Buckman v. Houghton

278 N.W. 908 | Minn. | 1938

1 Reported in 278 N.W. 908. This is an appeal from a decree granted on the petition of the respondent to adopt Ross Lawson Houghton, a minor 14 years of age. Ross is the son of the appellant and his former wife, Margaret Houghton Buckman. During part of their married life Margaret *461 lived at the home of her parents. In September, 1931, Margaret obtained a decree of absolute divorce from the appellant in Illinois on the ground of habitual drunkenness. By that decree she was awarded the care, custody, control, and education of Ross, the court reserving for a future order and decree the matter of alimony and support money. No such subsequent order was ever entered. The decree, however, provided that the child should be permitted to visit his father every Saturday during the daytime, to return before dark, and for alternate two-week periods during school vacations. By some arrangement between themselves the parties to the divorce proceedings agreed that the husband was to pay his divorced wife ten dollars a month for the support of the child. Only two of these payments were made. In October of 1931 Margaret married the respondent and removed to Mankato in this state, taking Ross with her. Apparently after that the appellant ceased to pay the ten dollars a month, and Ross ceased to visit his father under the permission granted in the decree. In July, 1937, while Margaret and her son were visiting at her former home in Illinois, the appellant started habeas corpus proceedings to obtain the custody of Ross. The hearing on these proceedings was evidently adjourned from time to time and apparently has not yet taken place. September 9, 1937, this respondent petitioned the district court of Blue Earth county upon notice to the appellant and to Margaret for the adoption of Ross. October 8, 1937, that court made its findings and order for judgment, and a decree of adoption was entered.

The appellant attacks the decree on the ground that it should not have been entered pending the final determination of thehabeas corpus proceedings and also pending the making of a final order for alimony and support money in the divorce proceedings in Illinois. He also asserts that the court erred in finding that he had abandoned Ross; that the decree of adoption was a violation of his rights under art. 4, § 1, of the constitution of the United States, which requires that full faith and credit be given in each state to the judicial proceedings in every other state. He states that he is not seeking the custody of the child nor attempting to remove the *462 child to his own home in Illinois; that he is merely fighting for the right and privilege of seeing his son, which right he asserts will be denied him forever if the adoption decree is permitted to stand.
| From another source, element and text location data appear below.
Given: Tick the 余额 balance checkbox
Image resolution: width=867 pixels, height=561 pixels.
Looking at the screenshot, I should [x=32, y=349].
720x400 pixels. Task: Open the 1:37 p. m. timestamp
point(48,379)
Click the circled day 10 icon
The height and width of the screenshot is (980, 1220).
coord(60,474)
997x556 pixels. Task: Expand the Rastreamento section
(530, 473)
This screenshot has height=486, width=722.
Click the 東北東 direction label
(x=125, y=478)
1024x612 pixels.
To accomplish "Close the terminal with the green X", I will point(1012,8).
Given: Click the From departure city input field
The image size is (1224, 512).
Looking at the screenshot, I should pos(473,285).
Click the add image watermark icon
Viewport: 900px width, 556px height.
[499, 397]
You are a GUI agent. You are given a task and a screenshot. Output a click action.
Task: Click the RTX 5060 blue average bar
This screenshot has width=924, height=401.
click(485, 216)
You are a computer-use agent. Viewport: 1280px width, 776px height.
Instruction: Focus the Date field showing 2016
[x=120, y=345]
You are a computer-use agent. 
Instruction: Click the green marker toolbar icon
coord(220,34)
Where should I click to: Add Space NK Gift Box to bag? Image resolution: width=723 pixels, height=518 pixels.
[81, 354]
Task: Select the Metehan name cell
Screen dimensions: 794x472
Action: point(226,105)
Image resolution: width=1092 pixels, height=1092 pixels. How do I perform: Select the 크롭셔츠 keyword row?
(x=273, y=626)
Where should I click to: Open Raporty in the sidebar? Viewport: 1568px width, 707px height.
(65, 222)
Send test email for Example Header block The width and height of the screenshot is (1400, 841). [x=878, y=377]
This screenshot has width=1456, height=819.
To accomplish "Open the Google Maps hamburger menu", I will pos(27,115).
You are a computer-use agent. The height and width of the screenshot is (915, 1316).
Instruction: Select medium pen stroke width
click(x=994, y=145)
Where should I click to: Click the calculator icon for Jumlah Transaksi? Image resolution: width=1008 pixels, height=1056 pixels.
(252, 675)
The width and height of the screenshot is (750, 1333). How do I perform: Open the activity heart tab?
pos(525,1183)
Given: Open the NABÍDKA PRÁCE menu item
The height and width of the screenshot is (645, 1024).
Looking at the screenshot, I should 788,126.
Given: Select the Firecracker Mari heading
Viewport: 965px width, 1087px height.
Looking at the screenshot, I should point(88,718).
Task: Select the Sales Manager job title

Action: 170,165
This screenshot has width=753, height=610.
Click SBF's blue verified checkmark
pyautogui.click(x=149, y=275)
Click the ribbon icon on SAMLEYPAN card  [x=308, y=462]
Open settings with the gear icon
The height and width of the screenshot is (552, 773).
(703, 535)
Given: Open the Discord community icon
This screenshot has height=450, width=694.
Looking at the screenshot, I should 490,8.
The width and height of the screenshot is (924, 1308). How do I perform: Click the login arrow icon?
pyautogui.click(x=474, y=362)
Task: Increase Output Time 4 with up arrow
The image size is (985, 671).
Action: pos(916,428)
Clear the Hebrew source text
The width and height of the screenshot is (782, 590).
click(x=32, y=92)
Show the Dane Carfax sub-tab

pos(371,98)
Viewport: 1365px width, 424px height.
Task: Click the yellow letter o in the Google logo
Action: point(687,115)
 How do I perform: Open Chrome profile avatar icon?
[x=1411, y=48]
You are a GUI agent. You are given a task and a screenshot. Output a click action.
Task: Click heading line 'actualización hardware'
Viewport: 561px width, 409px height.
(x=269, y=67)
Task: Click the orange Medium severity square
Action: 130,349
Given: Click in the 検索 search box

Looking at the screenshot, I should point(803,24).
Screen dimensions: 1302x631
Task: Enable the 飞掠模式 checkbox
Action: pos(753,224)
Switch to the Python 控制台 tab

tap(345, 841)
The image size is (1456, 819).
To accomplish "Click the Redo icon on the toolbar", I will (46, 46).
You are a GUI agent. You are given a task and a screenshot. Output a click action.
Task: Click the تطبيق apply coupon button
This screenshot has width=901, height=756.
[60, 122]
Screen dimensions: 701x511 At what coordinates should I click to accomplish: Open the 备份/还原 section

By the Illinois decree Ross was entirely freed from control by his father. For purposes of control, he "is no longer the child of the divorced father." Wilkinson v. Deming, 80 Ill. 342,343, 22 Am. R. 192. The father merely had the privilege of receiving visits from Ross; he was not even given temporary custody of the child during such visits. Margaret had the right to change her domicile, and, having the custody of Ross, his domicile changed with hers, and the court of the new domicile has jurisdiction to determine his custody without impairing the full faith and credit given the Illinois decree. State ex rel. Larson v. Larson, 190 Minn. 489, 492, 252 N.W. 329. In fact, no attempt here appears to violate any provisions of that decree. The Illinois court has made no decree which in any way asserts a right which would be violated by this decree of adoption.

Decree affirmed.

MR. JUSTICE HILTON, because of illness, took no part in the consideration or decision of this case.